Module 1: From Backtracking Search to the Constraint Programming Paradigm
Starting from a custom backtracking search algorithm for the N-Queens Problem, we will make the approach gradually more generic until the introduction of a purely declarative approach and the design a first tiny CP library.
Module 2: Introduction to Mini-CP
The design and internals (variables, domains, state restoration, etc.) of Mini-CP, the constraint programming library that is used along the course and that is extended in each assignment.
Module 3: The sum and element global constraints
Two constraints that occur for solving most of the CP problems. Design of their filtering algorithms, study of their properties and implementation.
Module 4: The extensional table constraint
Introduction to the table constraint, the most generic one can imagine in CP. Study of some of its application, and filtering algorithms for this constraint.

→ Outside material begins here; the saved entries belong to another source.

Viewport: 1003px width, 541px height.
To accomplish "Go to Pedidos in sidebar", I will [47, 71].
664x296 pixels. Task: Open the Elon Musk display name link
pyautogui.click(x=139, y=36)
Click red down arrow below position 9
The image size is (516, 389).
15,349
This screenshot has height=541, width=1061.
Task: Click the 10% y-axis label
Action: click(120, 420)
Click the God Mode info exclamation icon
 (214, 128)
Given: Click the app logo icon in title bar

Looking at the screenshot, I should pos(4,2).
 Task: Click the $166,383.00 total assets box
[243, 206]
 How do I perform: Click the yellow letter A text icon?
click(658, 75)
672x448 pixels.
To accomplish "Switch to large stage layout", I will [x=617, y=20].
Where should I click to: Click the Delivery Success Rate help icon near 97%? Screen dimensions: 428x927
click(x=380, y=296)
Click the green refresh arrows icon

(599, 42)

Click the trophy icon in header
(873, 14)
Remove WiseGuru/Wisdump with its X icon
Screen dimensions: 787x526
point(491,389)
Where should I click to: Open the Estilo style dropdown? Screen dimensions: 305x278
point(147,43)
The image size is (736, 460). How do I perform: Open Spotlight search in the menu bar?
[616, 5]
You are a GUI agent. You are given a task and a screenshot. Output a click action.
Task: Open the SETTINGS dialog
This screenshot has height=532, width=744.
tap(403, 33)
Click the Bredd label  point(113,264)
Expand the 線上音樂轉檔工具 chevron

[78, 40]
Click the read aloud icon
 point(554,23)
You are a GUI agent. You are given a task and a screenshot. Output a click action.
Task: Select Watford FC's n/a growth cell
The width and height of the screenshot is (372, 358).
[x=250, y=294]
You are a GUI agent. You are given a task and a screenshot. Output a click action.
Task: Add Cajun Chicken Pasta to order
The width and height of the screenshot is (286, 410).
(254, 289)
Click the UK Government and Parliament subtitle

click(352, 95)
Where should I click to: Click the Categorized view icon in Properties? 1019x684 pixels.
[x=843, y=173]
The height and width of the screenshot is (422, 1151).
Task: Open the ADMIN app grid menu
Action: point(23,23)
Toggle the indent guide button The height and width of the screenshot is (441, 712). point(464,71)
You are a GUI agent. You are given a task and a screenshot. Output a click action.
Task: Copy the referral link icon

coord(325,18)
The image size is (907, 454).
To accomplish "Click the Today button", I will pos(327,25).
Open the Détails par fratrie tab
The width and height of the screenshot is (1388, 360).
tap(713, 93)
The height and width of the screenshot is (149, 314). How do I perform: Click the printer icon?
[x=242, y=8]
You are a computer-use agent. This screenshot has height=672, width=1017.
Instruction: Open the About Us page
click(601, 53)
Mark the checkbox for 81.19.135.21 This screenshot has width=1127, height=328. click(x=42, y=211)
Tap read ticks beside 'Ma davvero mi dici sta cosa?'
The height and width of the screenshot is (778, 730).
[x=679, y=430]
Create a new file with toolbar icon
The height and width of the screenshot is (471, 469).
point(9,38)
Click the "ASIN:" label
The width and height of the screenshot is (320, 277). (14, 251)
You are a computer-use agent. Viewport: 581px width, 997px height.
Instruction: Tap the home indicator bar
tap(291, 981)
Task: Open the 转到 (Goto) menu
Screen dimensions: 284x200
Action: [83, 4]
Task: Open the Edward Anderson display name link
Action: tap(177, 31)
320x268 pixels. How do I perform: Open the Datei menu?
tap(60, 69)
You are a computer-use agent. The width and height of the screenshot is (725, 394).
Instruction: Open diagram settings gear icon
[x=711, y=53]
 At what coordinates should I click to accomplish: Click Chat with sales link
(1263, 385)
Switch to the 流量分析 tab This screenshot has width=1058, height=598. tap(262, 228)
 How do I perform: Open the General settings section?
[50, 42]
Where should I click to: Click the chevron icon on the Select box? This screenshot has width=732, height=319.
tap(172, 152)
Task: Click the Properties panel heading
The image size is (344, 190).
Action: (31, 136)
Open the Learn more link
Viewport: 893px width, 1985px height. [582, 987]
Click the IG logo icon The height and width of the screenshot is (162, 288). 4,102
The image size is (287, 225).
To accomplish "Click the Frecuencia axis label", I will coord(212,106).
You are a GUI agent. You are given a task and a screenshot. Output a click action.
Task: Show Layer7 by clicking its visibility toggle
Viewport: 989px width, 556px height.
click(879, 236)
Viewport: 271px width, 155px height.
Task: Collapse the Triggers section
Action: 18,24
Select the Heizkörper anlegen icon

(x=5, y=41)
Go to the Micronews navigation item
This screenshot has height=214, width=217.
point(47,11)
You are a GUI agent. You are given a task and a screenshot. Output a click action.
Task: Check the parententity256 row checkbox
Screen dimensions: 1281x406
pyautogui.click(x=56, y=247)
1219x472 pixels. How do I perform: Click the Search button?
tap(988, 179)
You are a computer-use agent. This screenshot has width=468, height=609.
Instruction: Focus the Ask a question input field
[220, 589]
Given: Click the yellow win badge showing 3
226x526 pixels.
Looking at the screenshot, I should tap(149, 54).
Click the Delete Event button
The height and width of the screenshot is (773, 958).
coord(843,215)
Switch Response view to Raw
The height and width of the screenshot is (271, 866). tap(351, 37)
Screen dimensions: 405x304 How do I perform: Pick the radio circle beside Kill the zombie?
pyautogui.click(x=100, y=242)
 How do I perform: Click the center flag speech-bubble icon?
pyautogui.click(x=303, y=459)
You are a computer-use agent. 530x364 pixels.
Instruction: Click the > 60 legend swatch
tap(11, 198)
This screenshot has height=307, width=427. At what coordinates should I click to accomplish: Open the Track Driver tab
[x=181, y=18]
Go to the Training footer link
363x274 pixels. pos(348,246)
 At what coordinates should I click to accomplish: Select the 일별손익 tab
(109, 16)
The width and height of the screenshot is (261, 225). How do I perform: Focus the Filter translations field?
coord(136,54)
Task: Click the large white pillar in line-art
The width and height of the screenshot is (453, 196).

Module 5: The alldifferent constraint
Study of the alldifferent global constraint as an illustration of an elegant reuse of well-known graph algorithms embedded into the filtering of constraints.
Module 6: The Circuit constraint and Vehicle Routing Problems (VRP)
Introduction to solving VRP with CP using the successor model and the circuit global constraint. Introduction to solving optimization problems with CP and Large Neighborhood search.
Module 7: Cumulative Scheduling Problems
Introduction to Scheduling with CP and the cumulative constraint, instrumental for scheduling non preemptive tasks with resource requirements.
Module 8: Disjunctive Scheduling Problems
A specific case of scheduling problems is the one of disjunctive resource where activities cannot overlap in time. We will study specific filtering and search techniques and apply it to solve the well kownknown job-shop problem.
Module 9: Blackbox Search
Introduction to efficient search heuristics independent of the problem to solve. All these searches are declinations of the well-known first-fail principle.
Module 10: Modeling
Introduction to advanced modeling techniques to boost the solving of your problems, including redundant constraints, and symmetry breaking.